文:大野夏凛(大阪府民ボランティアライター)

幼少期から物語が好きだった。
本を読むのが好きだった。学校の休み時間、寝る前、休日、時間があれば本を読んでいた。
中学に入り、舞台に足を運ぶようになった。
高校に入り、映画を見るようになった。
どんな媒体であっても、そこにある物語に触れることが好きなのだと大学生の頃に気がついた。

人はなぜ物語を創るのか。
私はそこに着目している。
“生まれる”という動詞を聞いて、文字通りの生命が生まれるということ以外であれば、真っ先に“物語がうまれる”という言葉を思い浮かべる。
生命を紡ぐのは、人間もまた動物であるという証のひとつ、生物としての本能であるとも言えるだろう。
しかし、物語を書く羊がいるだろうか。魚の中に劇作家はいるのだろうか。
私は、私の“なぜ”を解決するために、「直木賞」の名で有名な作家、直木三十五記念館へと赴いた。

直木三十五記念館。隣には桃園公園があり、
子供達や親子の姿が見受けられる

人情と貧乏

最寄りの谷町六丁目で降りて徒歩5分ほど、いかにも町屋といったお洒落な建物の中にそれはある。私は大阪で生まれ大阪で育ってきたが、直木三十五記念館なるものが大阪にあるということを今日の今日まで知らなかった。

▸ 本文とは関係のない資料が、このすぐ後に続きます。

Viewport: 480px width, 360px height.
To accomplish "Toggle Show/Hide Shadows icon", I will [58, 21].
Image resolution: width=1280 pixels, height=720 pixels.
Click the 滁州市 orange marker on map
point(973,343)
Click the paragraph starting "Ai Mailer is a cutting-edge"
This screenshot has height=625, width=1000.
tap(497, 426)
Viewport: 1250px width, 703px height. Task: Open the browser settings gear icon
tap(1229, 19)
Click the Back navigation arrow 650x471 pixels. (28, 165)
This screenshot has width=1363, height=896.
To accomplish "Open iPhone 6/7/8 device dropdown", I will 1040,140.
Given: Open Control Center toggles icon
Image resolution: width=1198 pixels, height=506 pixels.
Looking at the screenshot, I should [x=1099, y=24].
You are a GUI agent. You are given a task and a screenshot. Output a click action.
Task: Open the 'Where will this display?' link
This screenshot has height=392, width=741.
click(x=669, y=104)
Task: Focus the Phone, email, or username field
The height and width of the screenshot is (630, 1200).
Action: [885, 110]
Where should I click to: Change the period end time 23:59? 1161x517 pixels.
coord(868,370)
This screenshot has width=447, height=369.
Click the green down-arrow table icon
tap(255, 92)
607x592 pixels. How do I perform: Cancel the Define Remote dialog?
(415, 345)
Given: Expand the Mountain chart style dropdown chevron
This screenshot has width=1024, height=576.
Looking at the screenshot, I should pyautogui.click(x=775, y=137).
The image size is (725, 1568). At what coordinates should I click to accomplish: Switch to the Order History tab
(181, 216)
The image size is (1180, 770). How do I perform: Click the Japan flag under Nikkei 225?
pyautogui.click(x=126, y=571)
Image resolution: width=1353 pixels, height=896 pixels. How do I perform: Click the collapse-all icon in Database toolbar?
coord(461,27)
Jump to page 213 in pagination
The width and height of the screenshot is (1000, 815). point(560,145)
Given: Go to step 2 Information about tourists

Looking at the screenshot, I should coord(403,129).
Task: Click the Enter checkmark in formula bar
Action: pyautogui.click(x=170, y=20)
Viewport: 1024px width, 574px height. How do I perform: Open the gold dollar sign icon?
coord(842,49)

お洒落なその建物に入ると目に入ってくるのが、壁一面に飾られた、これまで直木賞を受賞した本たち。

錚々たる顔ぶれの作家たちの初期作がずらりと並ぶ。

あの人もこの人も直木賞を受賞していたのかと、本好きにはたまらない壁である。

直木三十五記念館入口の壁。壁一面にずらりと立ち並ぶ、本、本、本。なんと壮観なことだろう

階段をのぼり直木三十五記念館に入ると、そこは直木三十五の部屋をイメージした和室が広がっていた。

そもそも芥川賞に名を冠せることになった芥川龍之介は、『羅生門』や『鼻』を教科書で読んだことがあるという理由で知名度が圧倒的に高いのに対し、直木三十五の作品を読んだことがある人はどのくらい居るのだろう。かく言う私も本を読むことがたいそう好きな方だが、恥ずかしながら直木三十五の作品をひとつも読んだことがない。正直、大阪の人だということも知らなかった。大阪出身の作家と聞くと、川端康成、織田作之助から東野圭吾、貴志祐介に至るまで様々思い浮かぶが不思議とそこに直木三十五という有名作家を思い浮かべることは無かった。

直木三十五記念館はこぢんまりとした一室ながら、彼の生涯、生き様、生前の持ち物や家具に至るまで知ることが出来た。

彼の生涯を辿っていく中で、私があまり大阪出身の作家と聞いてピンと来なかった理由がわかる。

単純な理由で、大学入学後、上京していたからである。直木三十五自身、自分は東京の作家なのか大阪の作家なのかしばし思案することがあるといった旨のことを生前残していた。その辺を読みたくば是非、直木三十五記念館を尋ねてみて欲しい。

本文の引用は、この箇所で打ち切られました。